Yeah. Yeah. That like,
they report everything and other
states are like, let's not tell everybody
what our dumbest people are doing.
But Florida is like, everyone should know. Yeah.
So the American
program, the American
space program ran largely
in public. Launches were announced ahead
of time. There were televised. They were
narrated. Whether there were
successes or failures, we all knew everything
all the time. That was kind of the
way America did it. The Soviet program ran completely in the dark.
Missions were revealed only after they had succeeded. The names of designers were state secrets,
and the official record, including photographs, a lot of times they'd get edited even after
the fact to, like, someone might fall out of favor with the Keir-Cruzschev, and so you don't
want to publish the photograph of that guy in there, and so you just edited him out. And so
that's how they ran.
And the secrecy is like the most important part of the story because everything that follows kind of depends on it.
Long story short is like if you don't think the government is telling you the entire truth and you're going to fill in the gaps yourself in a lot of ways.
Right.
That's going to create those theories.
Exactly.
Exactly.
They're doing something weird.
Yeah.
So the earliest stories that had to do with the lost cosmonaut theory, which is basically,
basically that the Soviet Union at some point lost one to several individuals to outer space, never to recover them again.
That's the premise of the theory.
In December of 1959, an Italian news agency circulated claims that were attributed to some high-ranking Czech communist.
Then the USSR had already been launching men on suborbital rockets and that several had died.
and the agency printed their name
it was well I said men it was three men
and one woman and
if I could
I would read these names
actually I'll read the first names
Alexi Andre Sergay and Maria
the last names I can't do
so we'll be sick of that
there's no evidence
for any of these people having existed
in any capacity I looked
like I dug pretty far to figure out
like was there any
there was Maria
Bromova
She, there, there's two of her, but they were born in 84 and 88 and they were like competitive swimmers.
So none of these people seem to have actually existed.
There's a little Wikipedia page for her.
Right.
Exactly.
Yeah.
The names appear nowhere except for in the rumor itself that was being passed along by this Czech communist newspaper, which like gives it some credence because it's like, well, they were aligned.
like the Soviet, they were part of the Soviet block at that time.
And so it was, it had more credibility that it probably should have.
Around the same time, there's this guy named Kermit Oberth, who I've never heard of before,
but he seems like the biggest elephant in any room having to do with, like, rockets.
He stated that a pilot had been killed on a suborbital flight from a Soviet launch site in early
1958. He didn't offer any sources for this, but it was reported out that he made this claim.
And for context, again, this guy, Oberth was like the biggest thing in rocket propulsion technology.
Here's how credible he was.
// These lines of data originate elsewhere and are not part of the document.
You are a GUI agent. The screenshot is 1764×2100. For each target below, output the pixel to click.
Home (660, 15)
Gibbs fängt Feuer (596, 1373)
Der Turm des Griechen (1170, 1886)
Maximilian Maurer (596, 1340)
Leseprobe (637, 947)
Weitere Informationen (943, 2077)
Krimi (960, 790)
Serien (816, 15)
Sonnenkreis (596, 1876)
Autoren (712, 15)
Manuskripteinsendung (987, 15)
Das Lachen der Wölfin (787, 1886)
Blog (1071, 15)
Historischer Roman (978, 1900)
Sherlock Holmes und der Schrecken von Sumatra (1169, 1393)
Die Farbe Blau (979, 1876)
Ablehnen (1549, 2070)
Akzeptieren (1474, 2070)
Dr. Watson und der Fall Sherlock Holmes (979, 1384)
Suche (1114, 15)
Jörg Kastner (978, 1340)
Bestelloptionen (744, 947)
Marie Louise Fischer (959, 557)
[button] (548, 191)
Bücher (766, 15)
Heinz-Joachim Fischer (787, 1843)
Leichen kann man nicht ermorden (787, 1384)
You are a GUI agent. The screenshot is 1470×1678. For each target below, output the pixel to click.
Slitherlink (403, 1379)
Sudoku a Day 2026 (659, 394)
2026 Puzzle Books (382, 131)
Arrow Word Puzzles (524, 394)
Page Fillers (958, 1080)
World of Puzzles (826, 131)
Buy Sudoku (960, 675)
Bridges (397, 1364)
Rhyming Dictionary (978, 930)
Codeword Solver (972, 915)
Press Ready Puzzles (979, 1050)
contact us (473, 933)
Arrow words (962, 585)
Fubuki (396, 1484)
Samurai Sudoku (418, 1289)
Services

You can go on NASA's website right now. And there will be a picture
with him with famous Nazi rocket scientist Werner von Braun. And Werner is holding an award
that is being given to him by O'Berth called the O'Berth Award.
Wow.
Like, that's the category this guy falls into,
which adds credibility, right?
If he's telling you he's heard these stories and he heard these things,
then like there's, and you also know you're dealing with this kind of shady government
that is not going to be transparent about anything.
It gives us some credibility and some weight.
The following spring, the rumor reached out,
reached one of this science fiction writer,
who was actually the one who wrote,
Stormship
Troopers.
Yeah.
Starship troopers?
Star Ship Troopers.
Yeah.
Robert Heinland,
who was traveling
in Soviet Lithuania
in May of 1960,
and he also wrote
that he had heard
from some cadet
during his travels
that the USSR
had put somebody
in orbit earlier that day.
So that's kind of
where all this is
originating from.
Some of the earlier
rumors had like a concrete source
and it was
real space craft
or rims
rather than just like
random off the books programs essentially.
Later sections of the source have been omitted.